»»

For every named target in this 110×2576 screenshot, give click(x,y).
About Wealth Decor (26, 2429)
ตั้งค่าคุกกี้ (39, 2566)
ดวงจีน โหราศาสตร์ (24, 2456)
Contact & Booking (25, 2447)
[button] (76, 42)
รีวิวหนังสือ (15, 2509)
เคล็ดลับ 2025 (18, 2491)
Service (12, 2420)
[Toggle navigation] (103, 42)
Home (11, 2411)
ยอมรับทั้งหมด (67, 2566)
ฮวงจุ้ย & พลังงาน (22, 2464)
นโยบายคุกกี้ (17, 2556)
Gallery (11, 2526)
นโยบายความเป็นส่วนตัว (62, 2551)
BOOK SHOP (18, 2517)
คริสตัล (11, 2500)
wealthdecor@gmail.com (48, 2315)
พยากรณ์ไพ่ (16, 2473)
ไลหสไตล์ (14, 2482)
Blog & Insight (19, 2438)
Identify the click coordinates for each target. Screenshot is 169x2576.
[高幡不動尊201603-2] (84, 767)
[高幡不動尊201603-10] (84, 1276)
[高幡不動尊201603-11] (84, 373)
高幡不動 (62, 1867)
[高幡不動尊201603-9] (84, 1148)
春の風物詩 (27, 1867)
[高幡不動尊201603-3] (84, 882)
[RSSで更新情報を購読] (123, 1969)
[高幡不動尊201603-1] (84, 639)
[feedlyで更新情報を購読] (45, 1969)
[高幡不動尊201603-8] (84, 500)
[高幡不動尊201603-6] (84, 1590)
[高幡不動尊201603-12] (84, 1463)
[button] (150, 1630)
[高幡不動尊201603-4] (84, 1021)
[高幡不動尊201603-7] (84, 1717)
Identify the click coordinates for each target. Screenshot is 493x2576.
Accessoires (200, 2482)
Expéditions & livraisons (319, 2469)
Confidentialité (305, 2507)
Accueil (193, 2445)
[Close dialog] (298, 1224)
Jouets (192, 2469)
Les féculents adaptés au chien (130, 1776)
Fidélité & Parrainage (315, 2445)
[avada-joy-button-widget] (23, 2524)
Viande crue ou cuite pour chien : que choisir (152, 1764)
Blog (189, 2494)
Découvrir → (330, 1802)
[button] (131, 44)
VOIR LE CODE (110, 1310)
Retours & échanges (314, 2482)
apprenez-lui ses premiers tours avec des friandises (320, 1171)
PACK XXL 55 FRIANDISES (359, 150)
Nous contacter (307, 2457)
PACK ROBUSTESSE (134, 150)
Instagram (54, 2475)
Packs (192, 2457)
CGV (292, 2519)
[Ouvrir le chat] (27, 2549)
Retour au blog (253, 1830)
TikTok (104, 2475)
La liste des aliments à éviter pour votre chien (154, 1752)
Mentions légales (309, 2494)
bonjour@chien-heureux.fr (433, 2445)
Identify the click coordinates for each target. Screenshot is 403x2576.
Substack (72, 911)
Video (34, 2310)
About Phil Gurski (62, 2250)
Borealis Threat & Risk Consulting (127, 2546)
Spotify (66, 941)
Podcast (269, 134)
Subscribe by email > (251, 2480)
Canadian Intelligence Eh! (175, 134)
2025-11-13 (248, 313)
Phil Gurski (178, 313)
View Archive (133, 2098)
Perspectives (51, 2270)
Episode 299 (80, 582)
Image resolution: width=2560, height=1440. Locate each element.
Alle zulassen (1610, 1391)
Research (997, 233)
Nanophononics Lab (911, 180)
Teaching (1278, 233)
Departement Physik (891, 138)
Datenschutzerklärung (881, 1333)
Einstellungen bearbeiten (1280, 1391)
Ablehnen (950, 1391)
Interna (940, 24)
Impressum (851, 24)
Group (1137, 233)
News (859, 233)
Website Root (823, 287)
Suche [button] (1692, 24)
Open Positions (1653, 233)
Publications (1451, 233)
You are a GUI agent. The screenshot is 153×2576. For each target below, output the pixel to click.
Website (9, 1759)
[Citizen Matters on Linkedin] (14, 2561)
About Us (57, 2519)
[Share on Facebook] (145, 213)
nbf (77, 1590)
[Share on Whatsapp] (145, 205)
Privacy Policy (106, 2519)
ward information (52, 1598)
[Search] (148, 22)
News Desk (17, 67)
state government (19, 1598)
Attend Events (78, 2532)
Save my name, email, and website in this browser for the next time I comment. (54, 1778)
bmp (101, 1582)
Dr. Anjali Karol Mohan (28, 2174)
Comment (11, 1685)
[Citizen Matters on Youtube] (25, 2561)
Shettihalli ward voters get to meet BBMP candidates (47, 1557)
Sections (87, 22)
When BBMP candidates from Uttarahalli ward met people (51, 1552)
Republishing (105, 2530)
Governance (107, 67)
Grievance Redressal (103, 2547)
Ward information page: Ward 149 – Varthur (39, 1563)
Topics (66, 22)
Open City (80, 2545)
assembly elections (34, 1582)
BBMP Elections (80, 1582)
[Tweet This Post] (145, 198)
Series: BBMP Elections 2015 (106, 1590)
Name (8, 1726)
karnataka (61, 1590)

««

Work to be completed:
What you retype should run from the first line of the entries above through the line containing "Home (11, 2411)", exactly and in full.

Task response:
For every named target in this 110×2576 screenshot, give click(x,y).
About Wealth Decor (26, 2429)
ตั้งค่าคุกกี้ (39, 2566)
ดวงจีน โหราศาสตร์ (24, 2456)
Contact & Booking (25, 2447)
[button] (76, 42)
รีวิวหนังสือ (15, 2509)
เคล็ดลับ 2025 (18, 2491)
Service (12, 2420)
[Toggle navigation] (103, 42)
Home (11, 2411)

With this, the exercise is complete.